* **The task**: Please translate this sentence from the testimony text below into Spanish: "Another daughter Grace, fourteen years old, told about the movements of the family until they retired, but she went to sleep soon after that."

Shortly after nine o'clock that evening the family retired, but he was unable to sleep, and about ten o'clock and again about midnight he got up and went downstairs, accompanied by his wife, to get some medicine. The appellant and his wife occupied one room; their daughter Mona, a girl sixteen years old, a room across the hall with the door open. They did not get to sleep until about two o'clock. About ten o'clock that night an automobile went along the road past the house; and about one o'clock in the morning an automobile was heard to start up over in that direction. It passed east along the same road. These facts were testified to, in whole or in part, by each of the three persons mentioned. The prosecuting attorney's cross-examination of the daughter was particularly exhaustive and covers twenty-seven pages of the typewritten record. Another daughter Grace, fourteen years old, told about the movements of the family until they retired, but she went to sleep soon after that.

* **Recorded data**:

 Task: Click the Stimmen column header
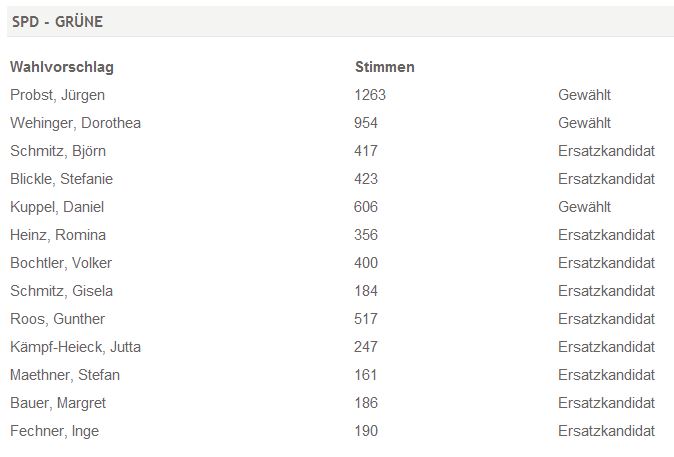point(384,67)
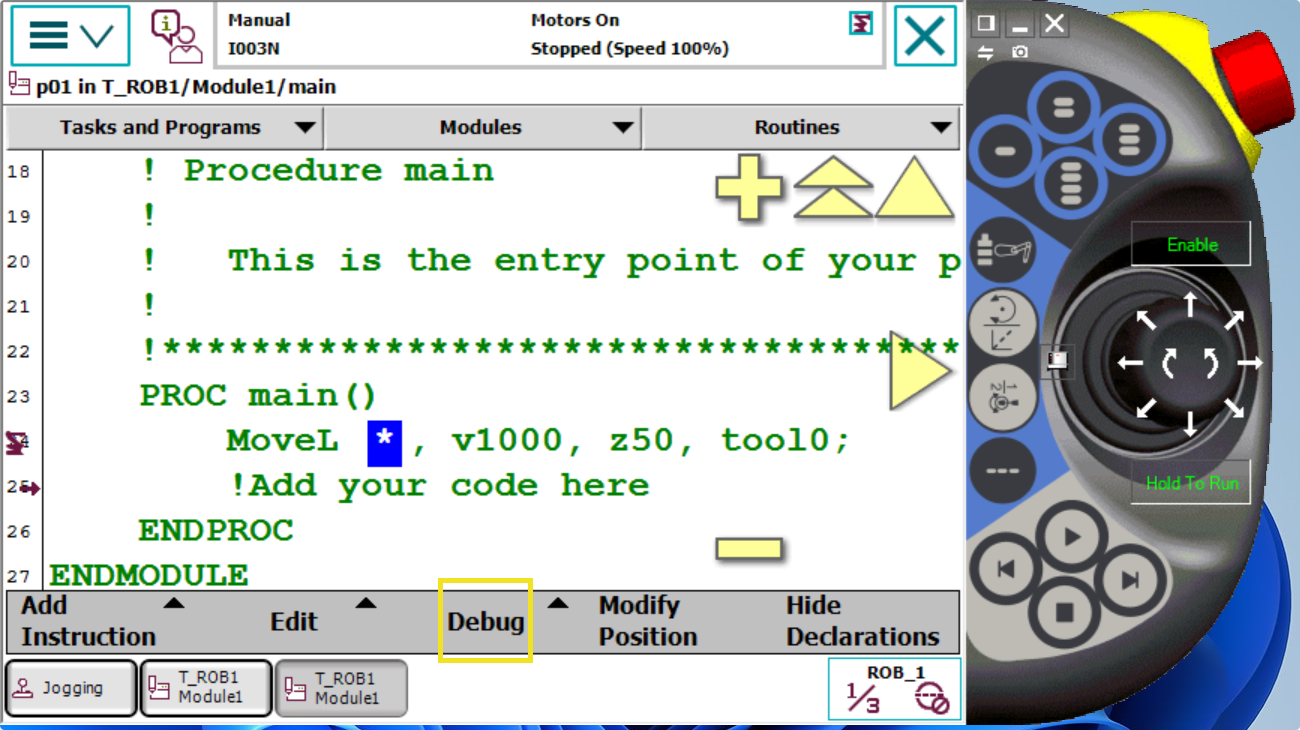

* **Answer to this exercise**: Otra hija, Grace, de catorce años, relató los movimientos de la familia hasta que se retiraron a dormir, pero ella se durmió poco después.